ABOUT THIS TASK
The lines from the start of the listing through the line containing "569x741 pixels." should be printed exactly, and no other lines should be printed.

RAW DATA
== Segment start ==

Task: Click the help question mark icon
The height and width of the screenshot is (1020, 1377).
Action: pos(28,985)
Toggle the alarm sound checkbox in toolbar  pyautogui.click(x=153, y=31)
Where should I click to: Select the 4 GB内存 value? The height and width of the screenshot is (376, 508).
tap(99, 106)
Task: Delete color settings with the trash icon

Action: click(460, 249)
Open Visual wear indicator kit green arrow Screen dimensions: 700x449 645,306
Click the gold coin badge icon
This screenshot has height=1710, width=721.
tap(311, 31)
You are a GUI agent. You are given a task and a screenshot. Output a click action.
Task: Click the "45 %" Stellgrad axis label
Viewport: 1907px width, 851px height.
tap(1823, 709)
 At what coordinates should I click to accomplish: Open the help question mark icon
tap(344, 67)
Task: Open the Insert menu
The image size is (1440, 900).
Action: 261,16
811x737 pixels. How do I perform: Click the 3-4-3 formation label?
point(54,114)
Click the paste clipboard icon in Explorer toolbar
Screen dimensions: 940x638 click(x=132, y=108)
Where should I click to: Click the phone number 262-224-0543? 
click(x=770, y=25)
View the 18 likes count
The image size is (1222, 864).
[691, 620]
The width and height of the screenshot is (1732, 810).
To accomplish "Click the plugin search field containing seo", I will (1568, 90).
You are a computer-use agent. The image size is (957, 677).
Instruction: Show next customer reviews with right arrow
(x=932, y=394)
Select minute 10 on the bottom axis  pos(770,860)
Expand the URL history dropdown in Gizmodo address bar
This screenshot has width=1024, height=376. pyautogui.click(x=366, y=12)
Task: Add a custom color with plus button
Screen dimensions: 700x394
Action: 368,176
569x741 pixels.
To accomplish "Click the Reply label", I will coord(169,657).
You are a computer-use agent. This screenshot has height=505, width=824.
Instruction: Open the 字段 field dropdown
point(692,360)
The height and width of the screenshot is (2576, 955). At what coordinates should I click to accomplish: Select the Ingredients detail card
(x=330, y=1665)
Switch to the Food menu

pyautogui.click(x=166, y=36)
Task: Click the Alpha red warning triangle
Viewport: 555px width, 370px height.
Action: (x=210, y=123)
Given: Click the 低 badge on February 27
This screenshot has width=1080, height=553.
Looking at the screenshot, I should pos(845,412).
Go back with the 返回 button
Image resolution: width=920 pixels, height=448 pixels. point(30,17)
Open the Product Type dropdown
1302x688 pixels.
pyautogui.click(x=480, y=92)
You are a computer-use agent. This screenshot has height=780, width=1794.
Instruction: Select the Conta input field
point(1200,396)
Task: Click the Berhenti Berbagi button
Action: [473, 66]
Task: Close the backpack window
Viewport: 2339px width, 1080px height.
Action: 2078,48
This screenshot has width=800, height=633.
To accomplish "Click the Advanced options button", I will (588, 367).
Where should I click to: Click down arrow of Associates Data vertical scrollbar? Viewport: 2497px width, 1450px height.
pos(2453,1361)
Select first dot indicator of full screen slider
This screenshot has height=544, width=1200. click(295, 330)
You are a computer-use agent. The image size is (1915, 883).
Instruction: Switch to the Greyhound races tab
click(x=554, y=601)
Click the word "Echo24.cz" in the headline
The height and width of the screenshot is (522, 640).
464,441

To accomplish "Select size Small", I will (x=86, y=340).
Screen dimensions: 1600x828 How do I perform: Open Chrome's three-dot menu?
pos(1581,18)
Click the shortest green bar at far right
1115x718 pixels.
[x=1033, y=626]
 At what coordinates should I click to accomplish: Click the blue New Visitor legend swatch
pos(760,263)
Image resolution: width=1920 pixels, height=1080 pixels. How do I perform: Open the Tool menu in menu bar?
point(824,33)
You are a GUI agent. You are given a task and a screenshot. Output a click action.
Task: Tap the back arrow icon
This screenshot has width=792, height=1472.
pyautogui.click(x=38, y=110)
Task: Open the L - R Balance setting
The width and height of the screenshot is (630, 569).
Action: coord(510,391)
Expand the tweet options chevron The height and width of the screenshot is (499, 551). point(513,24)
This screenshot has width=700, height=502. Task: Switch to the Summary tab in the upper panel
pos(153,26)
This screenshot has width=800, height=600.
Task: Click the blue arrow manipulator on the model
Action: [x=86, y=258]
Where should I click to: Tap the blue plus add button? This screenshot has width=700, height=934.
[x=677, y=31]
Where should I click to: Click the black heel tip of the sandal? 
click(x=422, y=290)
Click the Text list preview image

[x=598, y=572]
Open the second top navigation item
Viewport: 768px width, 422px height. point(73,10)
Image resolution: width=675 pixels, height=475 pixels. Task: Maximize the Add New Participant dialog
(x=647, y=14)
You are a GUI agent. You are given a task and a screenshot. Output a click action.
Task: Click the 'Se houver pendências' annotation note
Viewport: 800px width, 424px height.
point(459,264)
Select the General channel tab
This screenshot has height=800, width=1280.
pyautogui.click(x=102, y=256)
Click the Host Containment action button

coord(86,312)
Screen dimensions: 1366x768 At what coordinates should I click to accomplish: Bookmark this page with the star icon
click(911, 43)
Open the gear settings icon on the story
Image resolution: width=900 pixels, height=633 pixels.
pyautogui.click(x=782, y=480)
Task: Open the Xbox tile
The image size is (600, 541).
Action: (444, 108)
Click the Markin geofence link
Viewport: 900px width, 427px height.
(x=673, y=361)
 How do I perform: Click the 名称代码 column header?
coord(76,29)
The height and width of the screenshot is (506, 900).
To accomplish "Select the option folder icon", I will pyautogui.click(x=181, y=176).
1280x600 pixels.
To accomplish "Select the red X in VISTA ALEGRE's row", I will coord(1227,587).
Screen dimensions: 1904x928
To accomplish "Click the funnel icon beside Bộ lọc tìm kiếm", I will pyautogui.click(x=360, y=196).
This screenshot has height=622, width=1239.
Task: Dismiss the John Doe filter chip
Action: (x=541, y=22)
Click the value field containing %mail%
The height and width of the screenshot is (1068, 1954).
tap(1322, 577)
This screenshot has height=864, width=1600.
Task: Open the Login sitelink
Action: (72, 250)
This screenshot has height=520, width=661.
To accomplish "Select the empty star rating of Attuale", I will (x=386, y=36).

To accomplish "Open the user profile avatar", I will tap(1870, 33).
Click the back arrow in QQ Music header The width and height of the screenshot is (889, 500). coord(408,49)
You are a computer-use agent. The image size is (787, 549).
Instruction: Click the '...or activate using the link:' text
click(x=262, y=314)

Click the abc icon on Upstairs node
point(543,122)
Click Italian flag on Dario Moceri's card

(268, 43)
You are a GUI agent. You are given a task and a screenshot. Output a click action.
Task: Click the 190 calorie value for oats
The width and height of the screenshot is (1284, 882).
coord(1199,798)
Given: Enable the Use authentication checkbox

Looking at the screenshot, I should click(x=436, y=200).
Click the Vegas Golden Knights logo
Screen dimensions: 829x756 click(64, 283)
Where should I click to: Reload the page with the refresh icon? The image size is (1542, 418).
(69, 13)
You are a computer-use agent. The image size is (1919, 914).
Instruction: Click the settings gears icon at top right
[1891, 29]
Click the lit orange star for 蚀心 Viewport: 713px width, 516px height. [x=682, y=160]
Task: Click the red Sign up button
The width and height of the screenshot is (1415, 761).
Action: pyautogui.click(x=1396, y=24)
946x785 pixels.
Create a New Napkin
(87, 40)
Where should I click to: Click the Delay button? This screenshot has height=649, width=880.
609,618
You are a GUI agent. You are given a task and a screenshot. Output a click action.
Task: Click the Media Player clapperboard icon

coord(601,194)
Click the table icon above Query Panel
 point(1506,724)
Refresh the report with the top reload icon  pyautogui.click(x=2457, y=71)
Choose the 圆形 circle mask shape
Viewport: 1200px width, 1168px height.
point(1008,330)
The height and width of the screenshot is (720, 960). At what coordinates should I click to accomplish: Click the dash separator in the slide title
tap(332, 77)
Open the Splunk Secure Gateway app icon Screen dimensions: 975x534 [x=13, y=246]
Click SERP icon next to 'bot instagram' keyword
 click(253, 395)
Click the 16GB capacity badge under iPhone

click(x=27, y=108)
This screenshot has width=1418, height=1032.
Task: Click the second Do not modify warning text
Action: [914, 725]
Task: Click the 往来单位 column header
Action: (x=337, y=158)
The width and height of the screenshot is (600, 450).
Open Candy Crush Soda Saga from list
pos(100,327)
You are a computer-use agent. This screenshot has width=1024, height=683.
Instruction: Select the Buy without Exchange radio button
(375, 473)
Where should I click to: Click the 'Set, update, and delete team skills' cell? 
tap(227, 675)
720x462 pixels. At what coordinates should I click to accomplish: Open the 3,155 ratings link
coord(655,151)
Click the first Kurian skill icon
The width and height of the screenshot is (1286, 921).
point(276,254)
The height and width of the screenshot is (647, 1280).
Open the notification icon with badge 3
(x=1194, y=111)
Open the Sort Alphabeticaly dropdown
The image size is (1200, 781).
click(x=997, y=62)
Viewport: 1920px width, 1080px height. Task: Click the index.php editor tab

== Segment end ==

SOLUTION FOR THIS PROBLEM
Task: Click the help question mark icon
The height and width of the screenshot is (1020, 1377).
Action: pos(28,985)
Toggle the alarm sound checkbox in toolbar  pyautogui.click(x=153, y=31)
Where should I click to: Select the 4 GB内存 value? The height and width of the screenshot is (376, 508).
tap(99, 106)
Task: Delete color settings with the trash icon

Action: click(460, 249)
Open Visual wear indicator kit green arrow Screen dimensions: 700x449 645,306
Click the gold coin badge icon
This screenshot has height=1710, width=721.
tap(311, 31)
You are a GUI agent. You are given a task and a screenshot. Output a click action.
Task: Click the "45 %" Stellgrad axis label
Viewport: 1907px width, 851px height.
tap(1823, 709)
 At what coordinates should I click to accomplish: Open the help question mark icon
tap(344, 67)
Task: Open the Insert menu
The image size is (1440, 900).
Action: 261,16
811x737 pixels. How do I perform: Click the 3-4-3 formation label?
point(54,114)
Click the paste clipboard icon in Explorer toolbar
Screen dimensions: 940x638 click(x=132, y=108)
Where should I click to: Click the phone number 262-224-0543? 
click(x=770, y=25)
View the 18 likes count
The image size is (1222, 864).
[691, 620]
The width and height of the screenshot is (1732, 810).
To accomplish "Click the plugin search field containing seo", I will (1568, 90).
You are a computer-use agent. The image size is (957, 677).
Instruction: Show next customer reviews with right arrow
(x=932, y=394)
Select minute 10 on the bottom axis  pos(770,860)
Expand the URL history dropdown in Gizmodo address bar
This screenshot has width=1024, height=376. pyautogui.click(x=366, y=12)
Task: Add a custom color with plus button
Screen dimensions: 700x394
Action: 368,176
569x741 pixels.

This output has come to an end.